As a cum laude graduate of cussin,’ here’s my take on the Durham City Council outburst | Opinion

Laws really are like sausages: you don’t want to see either being made.

After what happened in Durham City Council chambers recently, you don’t want to hear them, either.

Council member DeDreana Freeman unleashed a fusillade of F-bombs on council member Mark-Anthony Middleton recently after a resolution was introduced to censure council member Monique Holsey-Hyman.

Holsey-Hyman is accused of, among other things, using city staffers to work on her election campaign. Holsey-Hyman denies the charges, and Freeman objected to the censure resolution — loudly and profanely.

Barry Saunders
Barry Saunders

I am not here to judge Holsey-Hyman’s ethics or the strength of the case against her. That’s what investigations are for.

I am, though, here to judge the strength of Freeman’s #$%@&* performance in assailing Middleton for going along with it.

Remember in the movie “Arthur,” when the stuffy manservant Hobson archly tells a woman “Usually one must go to a bowling alley to meet a woman of your stature”?

To hear words like the ones Freeman aimed at Middleton, one must usually go behind a bowling alley or a poolroom.

Or hang around me when I was younger.

As a teenager, I achieved a distinction that no one else in Rockingham, to my knowledge, ever has: I went to jail for cussing somebody out.

I was 16 and used four-letter and 12-letter words the way Van Gogh used paint: I was truly a virtuoso of vulgarity.

The charge on the warrant sworn out against me was “verbal assault,” and when I muttered to the judge that I didn’t know there was such a charge, he gave me an unsympathetic look that conveyed “You know it now, Slick.”
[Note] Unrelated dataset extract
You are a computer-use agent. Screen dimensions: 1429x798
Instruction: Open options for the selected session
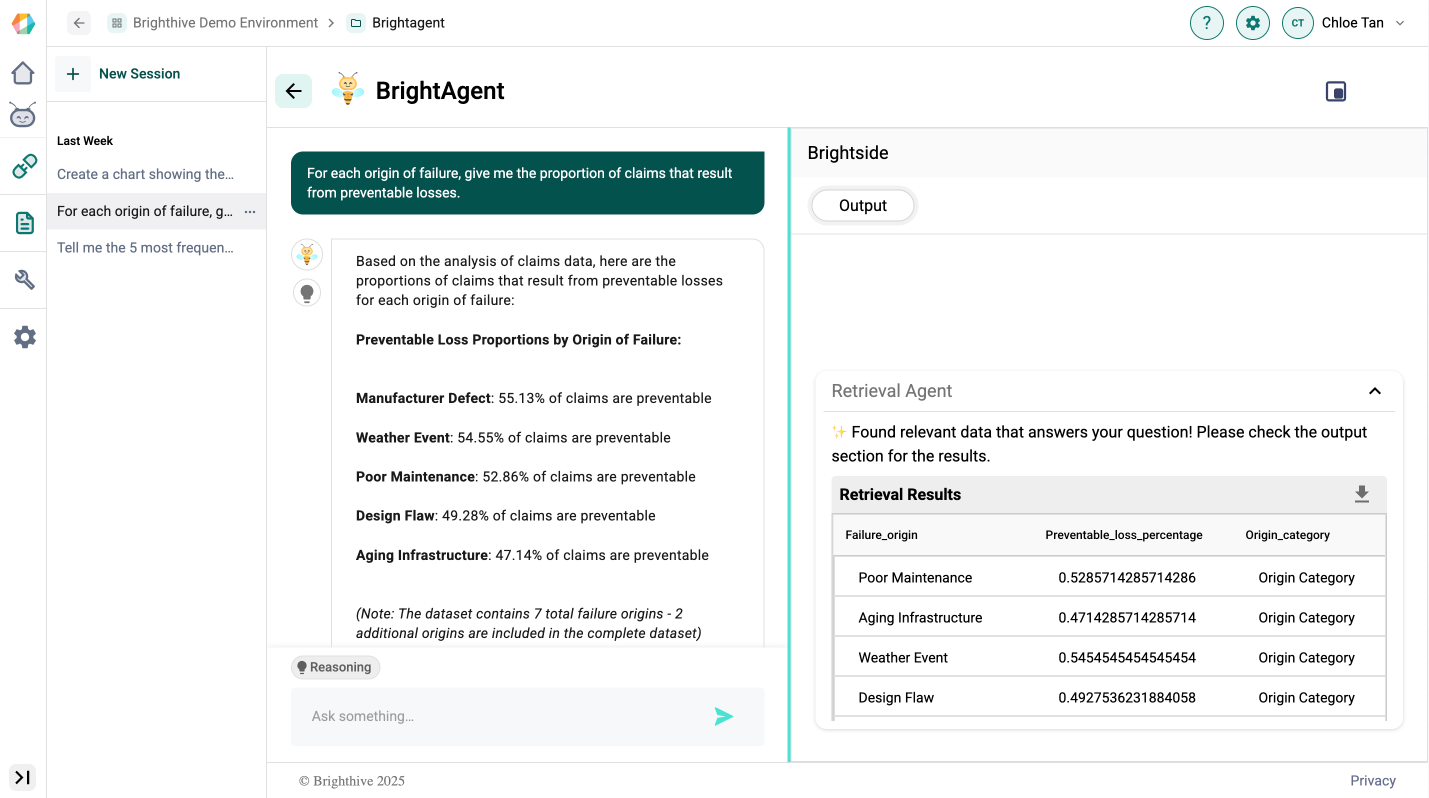pos(250,211)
The night I spent in jail for cussin’ makes me, in my mind, a cum laude graduate of the art form and uniquely qualified to judge the quality of others’ performance in the medium. To wit: Freeman earned high marks for enthusiasm, but lost points because her attack lacked variety or the gradual build-up good verbal assaults need. In short, she brought out the @#$#%& heavy artillery too quickly.

To professionals, that’s an unpardonable breach of epithet etiquette.

I sought comment from Mayor Elaine O’Neal, who can be seen exasperatedly trying to quell the contentious tete-a-tete. Through her assistant, O’Neal said: “Tell him my comment is ‘No comment.’”

Who could blame her? That confrontation redounded to the glory of no one.

I also reached out to former mayor Bill Bell, who has spent decades being an unassailably articulate ambassador for Durham city and county.

“It was unfortunate,” Bell said, “but it happened. I’ve been chair of the county commissioners and the city council, and my priority was always to listen so I could make an informed decision. People are going to have disagreements, but there’s a way to handle them in a professional manner,” he said. “That incident doesn’t define Durham. I hope lessons were learned and that it doesn’t happen again.

“One thing about Durham,” he said, is “we give people platforms to be heard, whether they’re elected officials or citizens.”

Yes, indeed.

Many Durham residents from the 1990s recall when its contentious, cantankerous school board meetings were must-see TV, when CNN seemingly opened a Bull City bureau to beam to the world the monthly hostilities between parents and board members.

Few were the Durham residents of that period who didn’t receive phone calls from friends around the country asking “What’s going on in Durham?”

What was going on was passion, expressed by parents who cared about the education their children received.

Never was there the kind of vulgarity we heard recently, though.

Good thing, too, because neither children, nor anyone else, needs that kind of education.

Barry Saunders is a member of the Editorial Board and founder of thesaundersreport.com.